Secondo l’assessore alla salute e politiche sociali Mario Tonina, i progetti per la sanità trentina procedono nel pieno rispetto dei tempi stabiliti dal PNRR. Tra gli interventi cruciali per il territorio figurano le Case e gli Ospedali della Comunità di Trento, Cles e Pergine, che ridisegneranno l’assistenza medica a livello locale. A questi si aggiunge un significativo salto di qualità tecnologico: sono in fase di collaudo macchinari di ultima generazione, tra cui le nuove TAC a 128 strati destinate a Trento, Arco, Borgo Valsugana e Tione, i sistemi radiologici per Rovereto e i nuovi acceleratori lineari per la radioterapia del Santa Chiara.
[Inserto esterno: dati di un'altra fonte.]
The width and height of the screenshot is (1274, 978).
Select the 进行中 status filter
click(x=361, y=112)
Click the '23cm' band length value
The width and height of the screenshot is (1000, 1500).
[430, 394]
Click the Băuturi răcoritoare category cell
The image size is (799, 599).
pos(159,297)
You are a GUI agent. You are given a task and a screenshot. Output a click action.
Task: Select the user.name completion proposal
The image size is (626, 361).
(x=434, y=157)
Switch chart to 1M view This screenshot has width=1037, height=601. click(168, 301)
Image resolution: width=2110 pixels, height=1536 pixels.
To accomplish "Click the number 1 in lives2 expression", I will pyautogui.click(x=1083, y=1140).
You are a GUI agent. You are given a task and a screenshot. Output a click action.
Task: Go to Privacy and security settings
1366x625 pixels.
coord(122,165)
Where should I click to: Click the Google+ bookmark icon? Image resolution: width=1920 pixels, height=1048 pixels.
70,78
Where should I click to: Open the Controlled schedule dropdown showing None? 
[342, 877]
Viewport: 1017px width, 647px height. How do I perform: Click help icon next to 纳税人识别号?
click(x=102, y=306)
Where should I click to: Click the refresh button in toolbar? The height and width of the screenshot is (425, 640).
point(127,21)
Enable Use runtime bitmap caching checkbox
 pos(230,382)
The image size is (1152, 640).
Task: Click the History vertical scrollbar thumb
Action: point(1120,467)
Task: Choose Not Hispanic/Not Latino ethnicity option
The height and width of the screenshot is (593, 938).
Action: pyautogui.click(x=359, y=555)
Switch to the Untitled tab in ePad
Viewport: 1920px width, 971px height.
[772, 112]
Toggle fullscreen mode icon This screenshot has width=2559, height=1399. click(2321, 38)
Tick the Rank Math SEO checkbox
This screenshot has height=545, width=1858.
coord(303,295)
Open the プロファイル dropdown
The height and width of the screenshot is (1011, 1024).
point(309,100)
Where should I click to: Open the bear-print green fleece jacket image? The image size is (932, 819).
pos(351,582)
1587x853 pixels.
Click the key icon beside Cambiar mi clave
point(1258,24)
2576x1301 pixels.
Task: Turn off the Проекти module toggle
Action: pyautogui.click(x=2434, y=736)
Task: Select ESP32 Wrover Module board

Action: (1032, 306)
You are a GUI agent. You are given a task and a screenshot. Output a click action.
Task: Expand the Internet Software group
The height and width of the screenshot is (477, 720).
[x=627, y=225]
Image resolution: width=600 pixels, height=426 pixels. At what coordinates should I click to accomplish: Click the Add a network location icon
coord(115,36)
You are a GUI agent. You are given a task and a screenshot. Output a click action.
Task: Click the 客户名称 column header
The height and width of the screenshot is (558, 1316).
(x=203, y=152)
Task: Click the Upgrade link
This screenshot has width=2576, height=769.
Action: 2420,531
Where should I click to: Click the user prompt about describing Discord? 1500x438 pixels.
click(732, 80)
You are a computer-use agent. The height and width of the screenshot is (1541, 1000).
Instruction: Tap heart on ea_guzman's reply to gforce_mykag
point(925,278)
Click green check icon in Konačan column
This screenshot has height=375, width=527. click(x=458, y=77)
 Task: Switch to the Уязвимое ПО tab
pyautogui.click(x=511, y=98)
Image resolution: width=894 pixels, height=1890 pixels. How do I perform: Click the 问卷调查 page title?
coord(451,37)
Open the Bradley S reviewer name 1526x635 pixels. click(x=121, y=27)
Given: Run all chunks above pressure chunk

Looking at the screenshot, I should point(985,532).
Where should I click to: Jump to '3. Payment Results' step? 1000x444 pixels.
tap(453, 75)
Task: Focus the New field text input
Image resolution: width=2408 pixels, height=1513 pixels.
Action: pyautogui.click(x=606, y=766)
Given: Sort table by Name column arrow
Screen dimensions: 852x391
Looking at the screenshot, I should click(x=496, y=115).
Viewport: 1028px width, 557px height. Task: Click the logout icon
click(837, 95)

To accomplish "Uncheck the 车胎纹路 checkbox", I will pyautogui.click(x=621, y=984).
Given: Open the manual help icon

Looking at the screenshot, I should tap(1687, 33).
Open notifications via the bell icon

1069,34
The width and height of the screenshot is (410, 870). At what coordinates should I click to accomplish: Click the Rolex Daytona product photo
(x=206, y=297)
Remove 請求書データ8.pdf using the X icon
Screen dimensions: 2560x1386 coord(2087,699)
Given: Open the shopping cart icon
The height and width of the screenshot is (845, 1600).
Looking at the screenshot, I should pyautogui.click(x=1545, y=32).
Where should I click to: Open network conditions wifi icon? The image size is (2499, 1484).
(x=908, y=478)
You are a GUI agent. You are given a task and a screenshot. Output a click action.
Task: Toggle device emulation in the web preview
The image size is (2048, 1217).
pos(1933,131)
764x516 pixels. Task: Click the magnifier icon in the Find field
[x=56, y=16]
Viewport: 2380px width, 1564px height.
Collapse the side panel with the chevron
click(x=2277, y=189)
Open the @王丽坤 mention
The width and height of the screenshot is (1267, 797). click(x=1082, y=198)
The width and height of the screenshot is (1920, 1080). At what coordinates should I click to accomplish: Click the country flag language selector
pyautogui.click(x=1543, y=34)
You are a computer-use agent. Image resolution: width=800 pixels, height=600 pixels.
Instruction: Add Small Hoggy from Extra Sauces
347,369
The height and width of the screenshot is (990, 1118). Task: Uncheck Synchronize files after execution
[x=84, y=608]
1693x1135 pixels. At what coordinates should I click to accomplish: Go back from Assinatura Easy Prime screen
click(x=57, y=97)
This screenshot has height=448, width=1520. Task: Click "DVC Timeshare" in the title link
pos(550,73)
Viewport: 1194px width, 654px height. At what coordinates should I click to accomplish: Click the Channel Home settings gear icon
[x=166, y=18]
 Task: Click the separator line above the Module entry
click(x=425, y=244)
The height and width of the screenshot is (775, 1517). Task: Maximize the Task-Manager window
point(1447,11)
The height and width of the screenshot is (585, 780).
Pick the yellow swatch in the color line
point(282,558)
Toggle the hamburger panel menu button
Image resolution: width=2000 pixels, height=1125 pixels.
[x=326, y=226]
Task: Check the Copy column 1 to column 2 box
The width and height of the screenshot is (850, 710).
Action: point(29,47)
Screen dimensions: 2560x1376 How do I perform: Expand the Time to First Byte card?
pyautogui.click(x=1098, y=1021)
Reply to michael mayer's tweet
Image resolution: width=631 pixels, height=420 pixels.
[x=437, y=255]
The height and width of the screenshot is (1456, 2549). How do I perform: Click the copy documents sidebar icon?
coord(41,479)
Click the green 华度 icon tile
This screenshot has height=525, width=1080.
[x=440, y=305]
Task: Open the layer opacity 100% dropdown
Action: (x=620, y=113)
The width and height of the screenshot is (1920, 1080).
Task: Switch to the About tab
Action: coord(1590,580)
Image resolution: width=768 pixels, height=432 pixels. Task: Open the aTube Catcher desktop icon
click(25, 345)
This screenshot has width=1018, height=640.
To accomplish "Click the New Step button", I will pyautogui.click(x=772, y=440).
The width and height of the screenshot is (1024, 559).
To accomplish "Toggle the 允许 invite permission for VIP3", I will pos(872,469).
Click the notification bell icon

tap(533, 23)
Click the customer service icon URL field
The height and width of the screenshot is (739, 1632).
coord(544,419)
Parallelamente, procedono i cantieri per la sicurezza delle strutture, come i lavori sui padiglioni dell’Ospedale di Arco e l’adeguamento sismico della struttura Vannetti.
“Stiamo mettendo a terra gli investimenti per garantire ai cittadini una sanità più vicina, sicura e dotata delle migliori tecnologie disponibili”, ha concluso Tonina.
Per quanto riguarda le Case e gli Ospedali di Comunità, le variazioni riguardano la Casa della Comunità di Trento Nord con modifica delle fonti di finanziamento e diminuzione del quadro economico; la Casa della Comunità di Cles con diminuzione del quadro economico; la Casa della Comunità di Pergine Valsugana con diminuzione del quadro economico e modifica delle fonti di finanziamento; l’Ospedale di Comunità di Pergine Valsugana con modifica dell’importo dell’intervento e del quadro economico.
A seguito del completamento dei rendiconti contabili ufficiali, sono state adeguate le quote di cofinanziamento provinciale per l’aggiornamento tecnologico e digitale della rete ospedaliera trentina, interessando gli ospedali di Trento, Santa Chiara, Arco, Borgo Valsugana, Tione e Rovereto.
Il piano prevede inoltre l’aggiornamento dei quadri economici per gli interventi di adeguamento e miglioramento sismico in corso presso l’Ospedale di Arco, con modifiche per la demolizione e la ricostruzione del Padiglione A e il miglioramento sismico del Padiglione B, e presso l’APSP Clementino Vannetti con adeguamento sismico della struttura.
Attraverso questo provvedimento, la Provincia prosegue nel percorso di monitoraggio e allineamento contabile e amministrativo richiesto dagli standard nazionali ed europei per l’efficace attuazione del Piano nazionale di Ripresa e Resilienza.